Manufacturer: Union Porcelain Works
User: Hotel Colorado
Date of plate: 1893 – circa 1904
Notes: Website: http://hotelcolorado.com. The Hotel Colorado is located in Glenwood Springs, Colorado.
Bubbling hot springs were discovered on the banks of the Colorado River by Capt. Isaac Cooper. He saw their potential, but did not have the funds to create a grand spa. When the Denver and Rio Grande Railroad reached Glenwood Springs in 1887, the bathhouses were mere sheds with holes dug in the ground.
In 1888, Walter Devereux, a silver magnate from Aspen, constructed a two-story, 42-room bath house and a 500-foot swimming pool there. A few years later, Devereaux hired the firm of Boring Tilton & Mellon to design a grand hotel modeled after the Villa Medici in Rome. At a cost of $850,000, the hotel was built on the bluff overlooking the Colorado River. Devereux's 4.5-story, 200-room hotel boasted a 5,000 square foot dining room that served the finest of foods.

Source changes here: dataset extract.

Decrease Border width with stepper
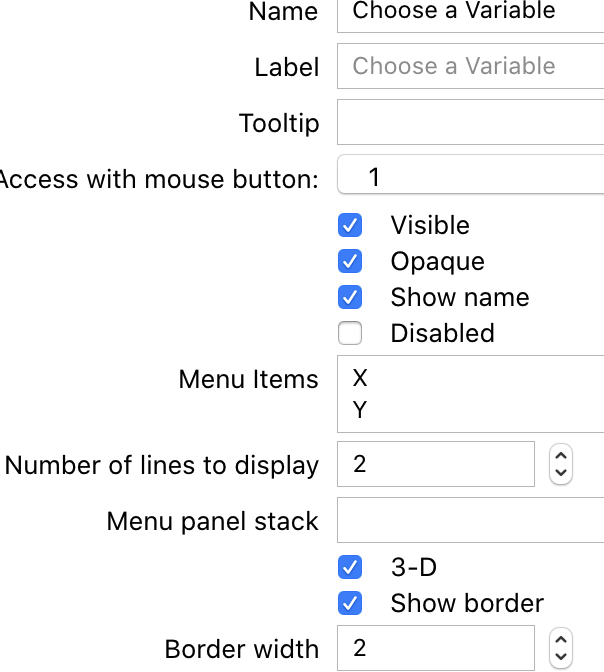[561, 657]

"From its opening [June 10, 1893], the Hotel Colorado was one of the most snobbish resorts in the state. Formal dress codes and high prices discouraged the local residents, predominantly rough-and-ready miners, from ever entering the building."
The hotel became a U.S. Navy Hospital in 1942 and was decommissioned in 1946.
The Hotel Colorado was added to the Historic Hotels of America in 2007.
Sources:
America's Grands Resort Hotels, by Jeffery Limerick and Nancy Ferguson, 1979
Wikipedia
Larry Paul's 20th Century Hotel Data Base
The white saucer has dark green lines ending in curlicues on the rim with a dark green band in between. The lines and band are broken by a blue logo, a two-part shield with mining tools and mountains with Hotel Colorado above. The ribbon banner below has the words Glenwood Springs.